St. John’s School of Law Professor Brian Tamanaha Awarded Fellowship With Institute for Advanced Study

April 25, 2007

Brian Tamanaha, J.D., Chief Judge Benjamin N. Cardozo Professor of Law, has earned a one-year fellowship to work at the Institute for Advanced Study, one of the world’s leading centers for theoretical research and intellectual inquiry and former home to such notable thinkers as Albert Einstein, John Rawls and John von Neumann.

Membership with the institute, located in Princeton, NJ, is considered one of the highest honors an academic can receive. Tamanaha, invited into the institute’s School of Social Science, joins 19 other fellows hailing from four continents and representing U.S. universities such as Princeton, Brown and the University of Pennsylvania.

“Possibly the most coveted fellowship in all of academia, this honor demonstrates the scholarly and meaningful contributions Professor Tamanaha has been making to the philosophical discourse on the rule of law,” says Andrew Simons, J.D., Associate Academic Dean of the St.

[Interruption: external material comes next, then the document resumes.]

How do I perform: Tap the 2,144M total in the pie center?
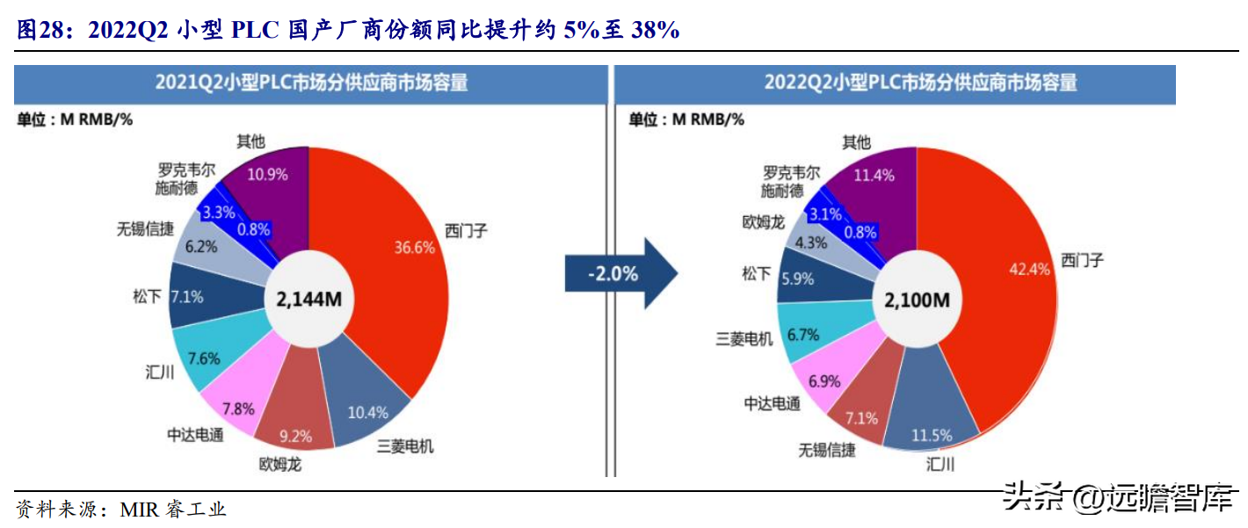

John’s School of Law. “His invitation is not only a great honor and tribute to him, but it also reflects so directly upon the quality of the faculty and legal education at our law school.”

According to the institute’s website, the fellowship program was designed to “provide a space for intellectual debate and cross-fertilization to flourish.” Members are given personal offices, living quarters and opportunities to participate in weekly seminars during which they may present their work.

On his honor, Tamanaha says, “It’s really the ideal opportunity as an academic. You have the freedom to commit yourself to a major project, but you are situated in an environment where top people from different disciplines are brought together.”

Tamanaha says he will use the fellowship to write a book on the realistic understanding of judging. He already has authored five books, including, most recently, Law as a Means to an End: Threat to the Rule of Law, which received a 2006 Honorable Mention Award from the Association of American Publishers for being one of the best professional/scholarly books published on law. His books also have earned him the Dennis Leslie Mahoney Prize and the Herbert Jacob Book Prize.